The Engineering Handbook · v1
Building Like Claxx
The handbook for shipping software that doesn’t haunt you. Twenty-six principles, eleven sections, one bias toward evidence — drawn from years of finding out the hard way.
Extends the 12-Factor App where experience taught us more than the original twelve. Read top to bottom for the worldview. Jump in by topic for reference. Steal whatever’s useful.
Software is built by people who, given a deadline, will make exactly the trade-offs the system around them rewards. The system either protects them from those trade-offs — or it doesn’t.
This handbook is the system we wish we’d had when we started. Many of the principles below are extensions of the 12-Factor App. Others were paid for in incidents we’d rather not relive. None of them are theory.
Each principle has the same shape: the belief — what we actually think is true about how software gets built; in practice — what we do as a result of believing it; and anti-pattern — what going wrong looks like when nobody’s looking. The rules are rigid on purpose. The prose isn’t.
A claim without a receipt is indistinguishable from a guess. The discipline of producing evidence is the same discipline that produces correct work — you cannot fake a passing test you didn’t run, but you can write any words you want about it. We bias our processes toward verifiable truth over the appearance of it.
In practice
- Every “done” claim links to the artifact that proves it — a CI run, a signed report, a console log, a screen recording.
- A status update that asserts an outcome without linking to the underlying evidence is treated as opinion, not as record.
- When evidence can’t be produced (manual checks, eyeballed behavior), the constraint is named explicitly and the procedure is reproducible by another person.
Anti-pattern
Standup: “Migration ran clean, we’re good.” Two days later, the rollback — because nobody had the run log on hand to check the claim before the team built on top of it. Confidence without receipts is just vibes wearing a tie.
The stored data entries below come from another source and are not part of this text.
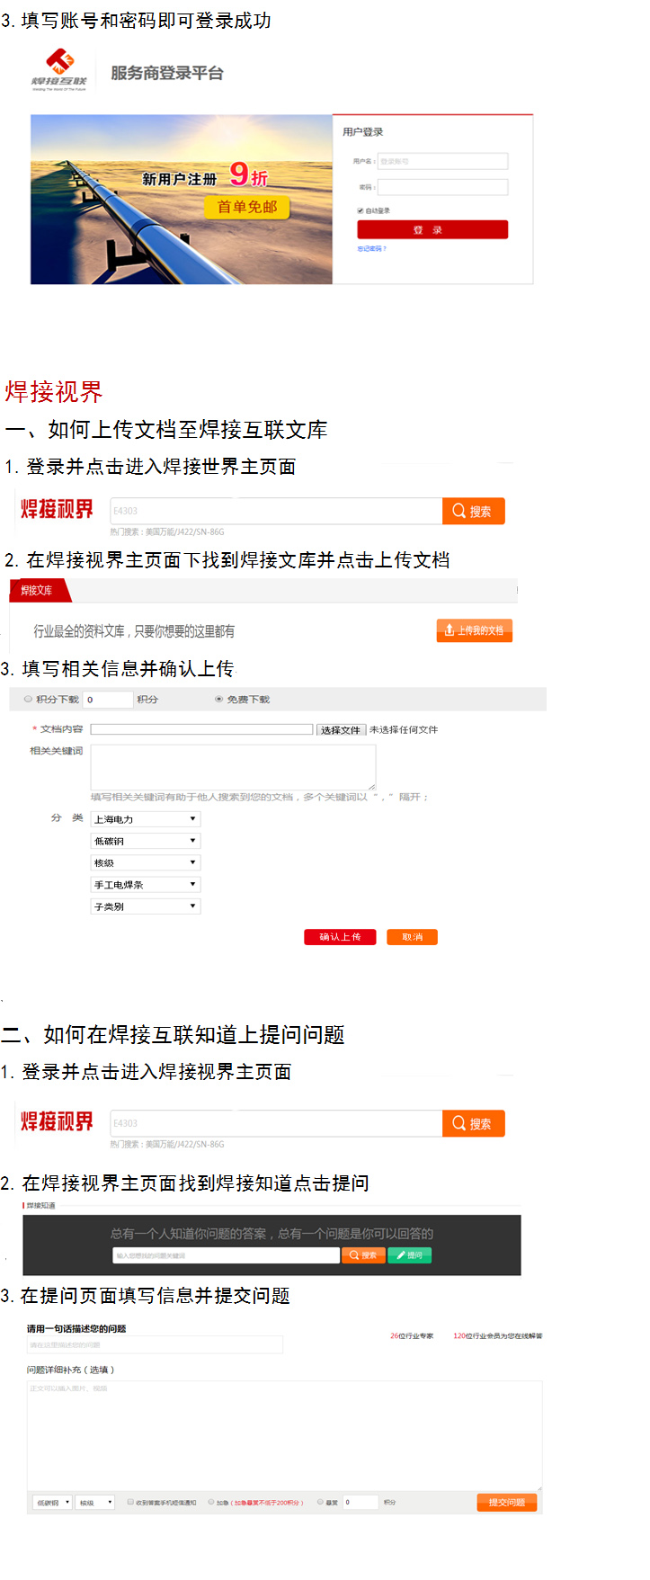Click the 上传我的文档 upload icon button
The width and height of the screenshot is (650, 1580).
click(474, 630)
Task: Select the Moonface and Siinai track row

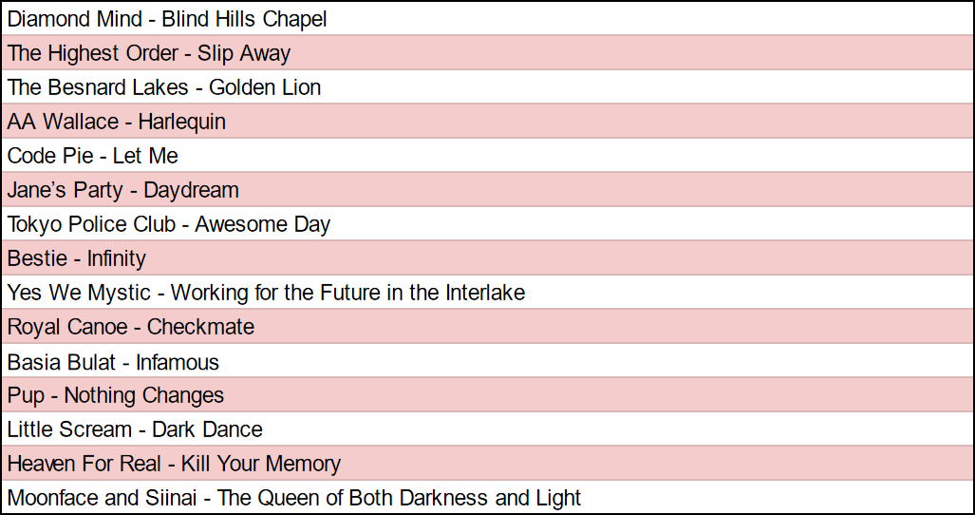Action: (294, 498)
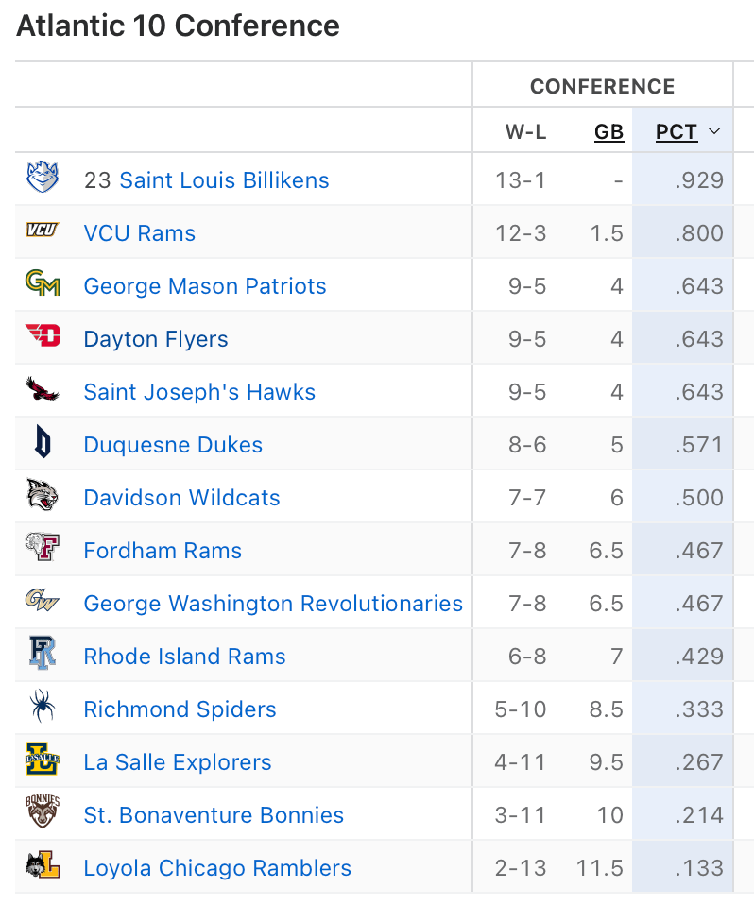Image resolution: width=754 pixels, height=905 pixels.
Task: Sort standings by GB column header
Action: [609, 132]
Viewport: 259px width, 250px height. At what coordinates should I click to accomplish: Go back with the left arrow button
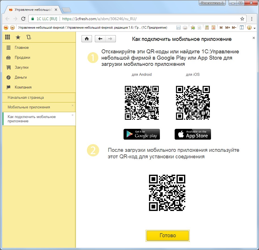pos(100,39)
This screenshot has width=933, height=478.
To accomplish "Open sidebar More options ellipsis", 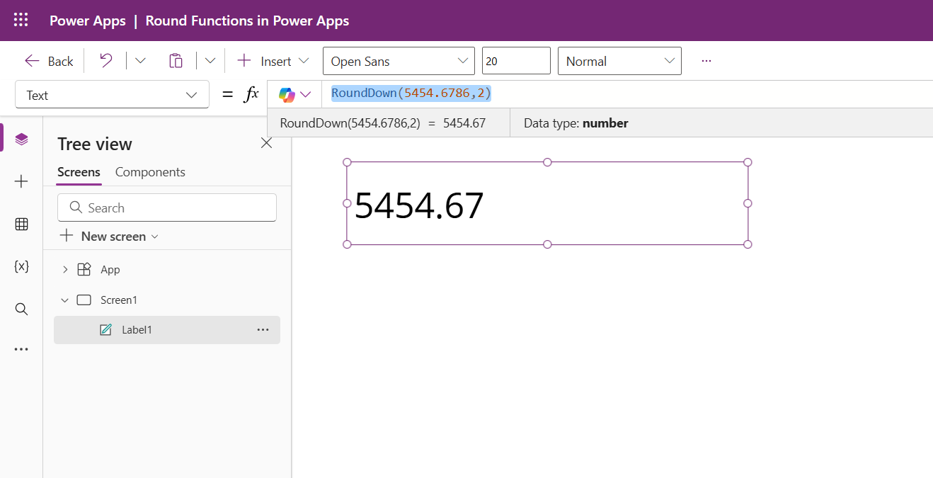I will 21,348.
No author audits their own output. The reviewer is always someone — or something — with no stake in the original answer. The bias of authorship is universal; the cost of a second look is small.
In practice
- Code authors don’t approve their own pull requests.
- The engineer who built a feature is not the sole sign-off on its acceptance.
- Automated reviewers don’t validate their own output; the reviewer is operationally separate from the producer.
Anti-pattern
“I tested it myself, looks good.” The author has lived inside the change for hours, knows exactly which inputs to give it, and is psychologically primed to see green. A fresh pair of eyes — or a tool that doesn’t know what you intended — finds bugs the author cannot. This isn’t an insult to the author. It’s how brains work.
Any single safeguard will eventually be misconfigured, bypassed, or revoked. We design assuming that. The same constraint enforced at three layers is not redundancy — it is how we survive the single failure that’s already in our future.
In practice
- Critical safety properties (data integrity, access control, irreversibility) are enforced at no fewer than two independent layers.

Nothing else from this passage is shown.